--- Text and item location entries ---
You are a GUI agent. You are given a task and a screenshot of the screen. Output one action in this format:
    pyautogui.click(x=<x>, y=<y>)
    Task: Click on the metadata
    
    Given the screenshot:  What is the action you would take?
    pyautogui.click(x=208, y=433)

--- Request ---
Pick out every line of the records above that contains the word "action", with case counting, and copy those lines.

--- In response ---
You are a GUI agent. You are given a task and a screenshot of the screen. Output one action in this format:
    Given the screenshot:  What is the action you would take?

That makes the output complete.